Problem details
Where the entries below show "The image size", begin there and print that line and all following lines exactly, through the last, omitting pictures.
_ _ _ _
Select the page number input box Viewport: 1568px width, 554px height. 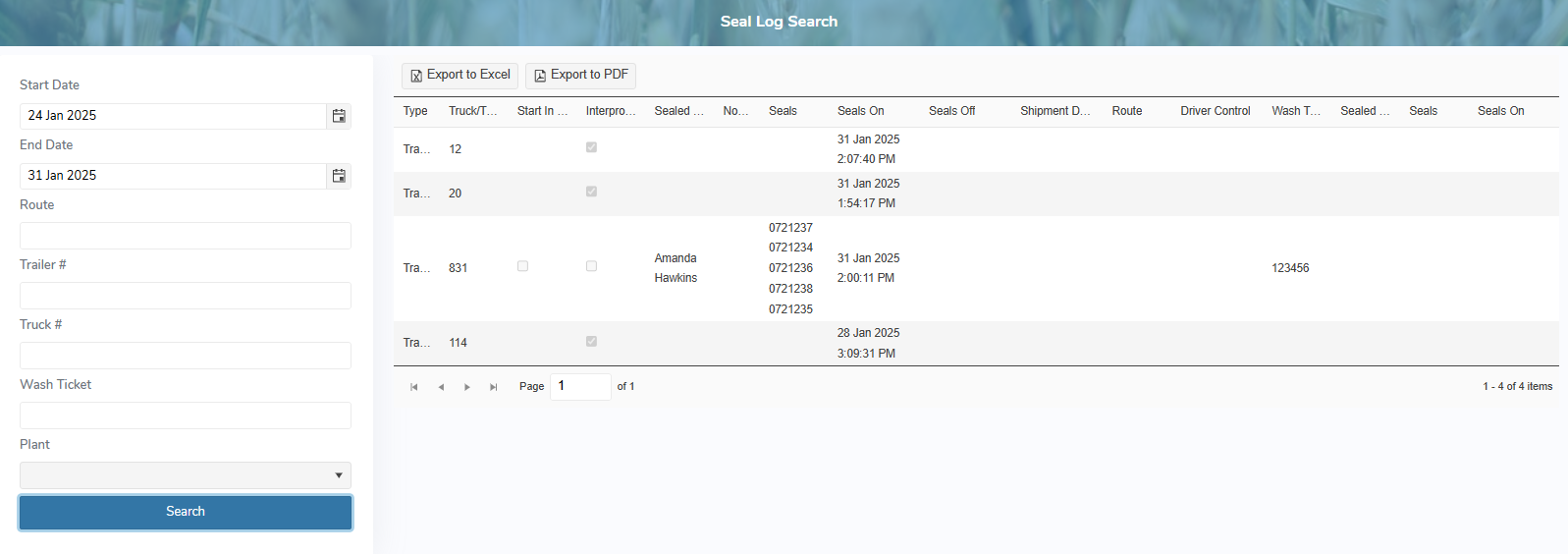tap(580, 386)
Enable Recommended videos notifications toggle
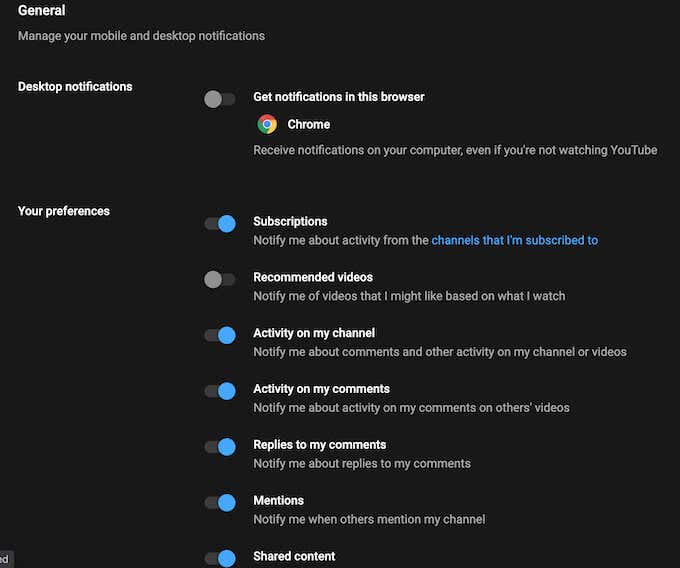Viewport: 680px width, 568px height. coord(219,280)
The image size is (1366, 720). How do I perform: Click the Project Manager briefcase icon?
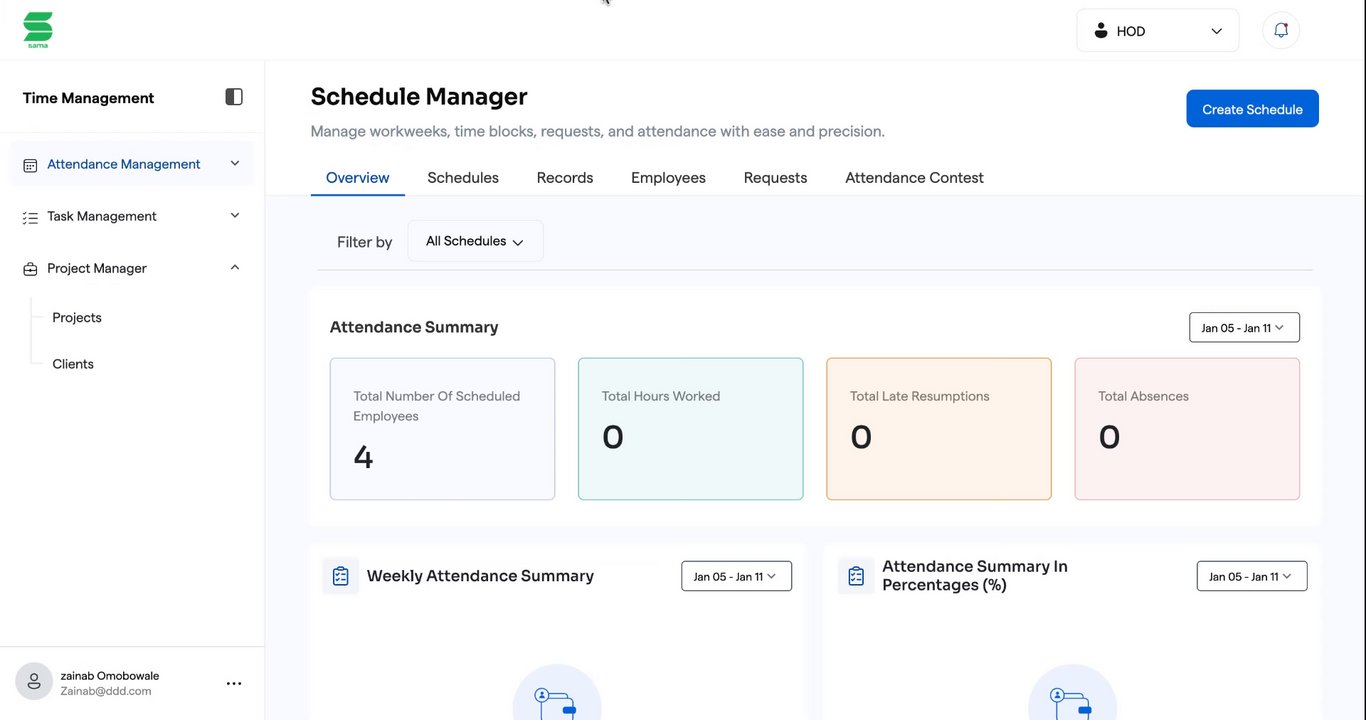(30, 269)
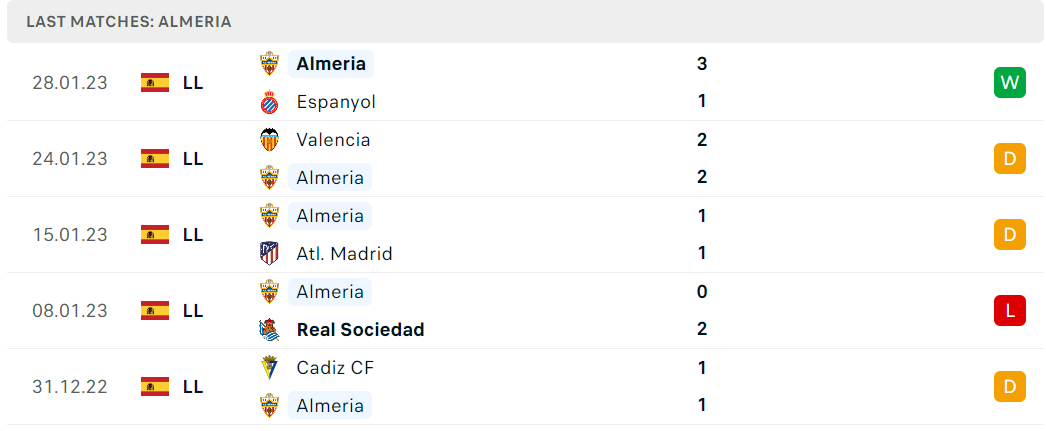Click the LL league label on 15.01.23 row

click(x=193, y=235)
_ _ _ _
Response
The image size is (1366, 720). How do I perform: Click the Project Manager briefcase icon?
(30, 269)
Click the LL league label on 15.01.23 row

click(x=193, y=235)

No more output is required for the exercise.